*** Given entries ***

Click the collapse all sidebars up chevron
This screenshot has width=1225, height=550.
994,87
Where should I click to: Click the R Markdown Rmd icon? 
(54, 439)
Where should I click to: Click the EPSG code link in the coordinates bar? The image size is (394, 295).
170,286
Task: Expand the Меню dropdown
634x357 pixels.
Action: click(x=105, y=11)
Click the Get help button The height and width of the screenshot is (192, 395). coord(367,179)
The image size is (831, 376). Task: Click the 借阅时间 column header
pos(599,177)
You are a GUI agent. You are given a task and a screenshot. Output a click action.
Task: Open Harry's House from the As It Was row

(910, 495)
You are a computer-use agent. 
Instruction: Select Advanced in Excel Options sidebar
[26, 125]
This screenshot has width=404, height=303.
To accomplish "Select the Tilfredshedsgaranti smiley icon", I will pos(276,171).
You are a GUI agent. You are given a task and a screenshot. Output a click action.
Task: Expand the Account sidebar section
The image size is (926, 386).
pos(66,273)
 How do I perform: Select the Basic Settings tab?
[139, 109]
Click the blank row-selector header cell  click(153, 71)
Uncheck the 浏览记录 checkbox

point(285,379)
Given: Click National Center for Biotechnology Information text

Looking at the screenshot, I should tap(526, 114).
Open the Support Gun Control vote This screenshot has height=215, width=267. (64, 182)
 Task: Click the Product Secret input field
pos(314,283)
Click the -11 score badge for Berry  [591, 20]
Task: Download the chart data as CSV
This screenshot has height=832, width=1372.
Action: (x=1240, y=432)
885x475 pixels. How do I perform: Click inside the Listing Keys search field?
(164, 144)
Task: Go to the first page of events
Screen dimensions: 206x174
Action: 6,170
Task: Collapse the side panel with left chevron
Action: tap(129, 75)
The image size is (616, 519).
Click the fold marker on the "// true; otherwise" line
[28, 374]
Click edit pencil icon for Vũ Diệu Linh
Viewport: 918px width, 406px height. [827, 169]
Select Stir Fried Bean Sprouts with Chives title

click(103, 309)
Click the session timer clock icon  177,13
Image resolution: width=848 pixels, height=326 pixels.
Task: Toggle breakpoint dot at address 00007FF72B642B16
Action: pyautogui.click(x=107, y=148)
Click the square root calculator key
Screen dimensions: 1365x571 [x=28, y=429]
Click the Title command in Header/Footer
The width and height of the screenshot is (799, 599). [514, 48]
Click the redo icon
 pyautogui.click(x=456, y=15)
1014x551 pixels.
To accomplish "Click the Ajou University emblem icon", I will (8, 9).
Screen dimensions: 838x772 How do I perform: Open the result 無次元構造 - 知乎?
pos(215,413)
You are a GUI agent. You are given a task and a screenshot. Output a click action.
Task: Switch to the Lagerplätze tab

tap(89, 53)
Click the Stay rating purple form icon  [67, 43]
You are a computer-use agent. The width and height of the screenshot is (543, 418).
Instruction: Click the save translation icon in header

*** End of Given entries ***

Please return only the lines above, starting at the line that has "Task: Click the Product Secret input field" and ending at the line that has "The image size is (616, 519).", keeping both and leaving each one unchanged.

 Task: Click the Product Secret input field
pos(314,283)
Click the -11 score badge for Berry  [591, 20]
Task: Download the chart data as CSV
This screenshot has height=832, width=1372.
Action: (x=1240, y=432)
885x475 pixels. How do I perform: Click inside the Listing Keys search field?
(164, 144)
Task: Go to the first page of events
Screen dimensions: 206x174
Action: 6,170
Task: Collapse the side panel with left chevron
Action: tap(129, 75)
The image size is (616, 519).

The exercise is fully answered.